What needs to be done: Copy the records below word for word, keeping every line as it appears.

Input records:

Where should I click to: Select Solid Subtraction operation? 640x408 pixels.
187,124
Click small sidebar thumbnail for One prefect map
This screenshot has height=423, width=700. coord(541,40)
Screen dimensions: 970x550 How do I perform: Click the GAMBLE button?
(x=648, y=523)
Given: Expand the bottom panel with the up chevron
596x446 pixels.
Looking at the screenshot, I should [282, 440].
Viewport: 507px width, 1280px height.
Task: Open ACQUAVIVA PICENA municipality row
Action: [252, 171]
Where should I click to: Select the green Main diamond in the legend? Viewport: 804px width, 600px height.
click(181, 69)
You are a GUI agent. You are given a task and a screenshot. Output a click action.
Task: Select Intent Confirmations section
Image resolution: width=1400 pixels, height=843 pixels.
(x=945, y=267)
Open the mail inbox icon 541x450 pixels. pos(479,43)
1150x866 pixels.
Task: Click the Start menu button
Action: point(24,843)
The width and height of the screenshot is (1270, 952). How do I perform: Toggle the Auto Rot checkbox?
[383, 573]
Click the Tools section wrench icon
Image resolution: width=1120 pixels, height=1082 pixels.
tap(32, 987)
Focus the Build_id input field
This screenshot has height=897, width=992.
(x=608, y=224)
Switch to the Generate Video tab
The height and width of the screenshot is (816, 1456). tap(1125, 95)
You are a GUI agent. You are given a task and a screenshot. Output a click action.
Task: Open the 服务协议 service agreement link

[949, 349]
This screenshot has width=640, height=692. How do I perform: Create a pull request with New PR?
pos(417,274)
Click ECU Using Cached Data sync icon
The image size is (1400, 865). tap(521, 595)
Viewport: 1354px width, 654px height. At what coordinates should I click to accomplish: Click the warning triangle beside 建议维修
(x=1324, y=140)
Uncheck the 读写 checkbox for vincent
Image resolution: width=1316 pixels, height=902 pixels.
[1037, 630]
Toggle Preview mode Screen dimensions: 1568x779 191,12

Solution for this exercise:
Where should I click to: Select Solid Subtraction operation? 640x408 pixels.
187,124
Click small sidebar thumbnail for One prefect map
This screenshot has height=423, width=700. coord(541,40)
Screen dimensions: 970x550 How do I perform: Click the GAMBLE button?
(x=648, y=523)
Given: Expand the bottom panel with the up chevron
596x446 pixels.
Looking at the screenshot, I should [282, 440].
Viewport: 507px width, 1280px height.
Task: Open ACQUAVIVA PICENA municipality row
Action: [252, 171]
Where should I click to: Select the green Main diamond in the legend? Viewport: 804px width, 600px height.
click(181, 69)
You are a GUI agent. You are given a task and a screenshot. Output a click action.
Task: Select Intent Confirmations section
Image resolution: width=1400 pixels, height=843 pixels.
(x=945, y=267)
Open the mail inbox icon 541x450 pixels. pos(479,43)
1150x866 pixels.
Task: Click the Start menu button
Action: point(24,843)
The width and height of the screenshot is (1270, 952). How do I perform: Toggle the Auto Rot checkbox?
[383, 573]
Click the Tools section wrench icon
Image resolution: width=1120 pixels, height=1082 pixels.
tap(32, 987)
Focus the Build_id input field
This screenshot has height=897, width=992.
(x=608, y=224)
Switch to the Generate Video tab
The height and width of the screenshot is (816, 1456). tap(1125, 95)
You are a GUI agent. You are given a task and a screenshot. Output a click action.
Task: Open the 服务协议 service agreement link

[949, 349]
This screenshot has width=640, height=692. How do I perform: Create a pull request with New PR?
pos(417,274)
Click ECU Using Cached Data sync icon
The image size is (1400, 865). tap(521, 595)
Viewport: 1354px width, 654px height. At what coordinates should I click to accomplish: Click the warning triangle beside 建议维修
(x=1324, y=140)
Uncheck the 读写 checkbox for vincent
Image resolution: width=1316 pixels, height=902 pixels.
[1037, 630]
Toggle Preview mode Screen dimensions: 1568x779 191,12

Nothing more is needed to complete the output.